The Teachers Making for Mathematical Learning project incorporates a novel Making experience into the preparation of prospective mathematics teachers (PMTs) and documents its influence on their knowledge and their identities as mathematics teachers. The experience has already enabled dozens of PMTs to use digital design and fabrication technologies to produce new tools that support mathematics teaching and learning. Research objectives include:
(1) Describing the forms of knowledge invoked as the PMTs design and make new manipulatives to support mathematics teaching and learning,
(2) Tracing and elaborating the development of the PMTs’ technological, mathematical, pedagogical, and curricular knowledge as they engage in this work,
(3) Documenting what the PMTs’ discourse and design activity reveal about the nature and evolution of their identities as designers of mathematical instruction, and
(4) Employing an iterative design cycle to produce a curriculum module that will engage other PMTs in a similar Making experience.
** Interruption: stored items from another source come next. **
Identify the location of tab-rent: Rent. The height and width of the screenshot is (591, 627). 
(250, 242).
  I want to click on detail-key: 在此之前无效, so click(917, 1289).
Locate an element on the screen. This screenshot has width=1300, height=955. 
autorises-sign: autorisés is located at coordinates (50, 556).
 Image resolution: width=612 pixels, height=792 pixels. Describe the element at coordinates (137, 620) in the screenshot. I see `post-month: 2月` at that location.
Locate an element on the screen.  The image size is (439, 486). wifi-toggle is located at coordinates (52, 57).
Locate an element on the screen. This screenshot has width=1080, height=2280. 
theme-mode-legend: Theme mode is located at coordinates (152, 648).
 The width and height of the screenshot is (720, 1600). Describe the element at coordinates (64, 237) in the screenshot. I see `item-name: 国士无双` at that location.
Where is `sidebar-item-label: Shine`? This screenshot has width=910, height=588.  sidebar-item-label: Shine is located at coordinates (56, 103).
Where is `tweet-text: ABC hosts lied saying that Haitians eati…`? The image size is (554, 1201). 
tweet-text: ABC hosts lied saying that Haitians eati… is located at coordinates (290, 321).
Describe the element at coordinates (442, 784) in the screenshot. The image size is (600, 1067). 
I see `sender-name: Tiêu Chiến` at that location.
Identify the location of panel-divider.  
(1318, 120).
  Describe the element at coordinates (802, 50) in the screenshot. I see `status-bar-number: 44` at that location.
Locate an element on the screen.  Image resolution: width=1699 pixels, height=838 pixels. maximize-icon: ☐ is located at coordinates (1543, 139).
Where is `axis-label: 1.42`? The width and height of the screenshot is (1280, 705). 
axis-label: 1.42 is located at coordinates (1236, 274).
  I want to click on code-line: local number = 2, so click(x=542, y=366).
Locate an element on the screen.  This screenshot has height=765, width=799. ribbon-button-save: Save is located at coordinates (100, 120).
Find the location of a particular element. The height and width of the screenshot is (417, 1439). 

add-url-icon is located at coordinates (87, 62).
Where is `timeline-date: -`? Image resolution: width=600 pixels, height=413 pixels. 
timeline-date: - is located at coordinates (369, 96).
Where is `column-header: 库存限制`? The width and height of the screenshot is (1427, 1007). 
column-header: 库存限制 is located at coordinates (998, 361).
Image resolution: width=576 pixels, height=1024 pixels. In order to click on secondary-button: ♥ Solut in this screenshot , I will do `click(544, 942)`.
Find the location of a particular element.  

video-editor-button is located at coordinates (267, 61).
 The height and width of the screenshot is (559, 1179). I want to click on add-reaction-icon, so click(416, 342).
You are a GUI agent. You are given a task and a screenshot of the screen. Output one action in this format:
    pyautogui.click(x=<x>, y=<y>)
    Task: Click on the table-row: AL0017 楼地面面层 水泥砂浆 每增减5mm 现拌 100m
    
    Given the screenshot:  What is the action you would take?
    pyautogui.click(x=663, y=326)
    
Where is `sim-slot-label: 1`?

Research methods involve a participatory form of inquiry that supports the PMTs’ Making activity as well as the observation and documentation of the creative and participatory practices of their Making experience, the knowledge brought to bear and advanced through those practices, and the impact of those practices on the ways they see themselves as Makers, as knowers and doers of mathematics, and as mathematics teachers.
Through this website we share the PMTs’ Maker projects, the curriculum we used to engage them in this Making experience, reflections by some of the PMTs who participated in it, design tutorials that can help other interested stakeholders participate in that experience or more humble versions of it, and reflections by mathematics teacher educators on their implementations of that curriculum.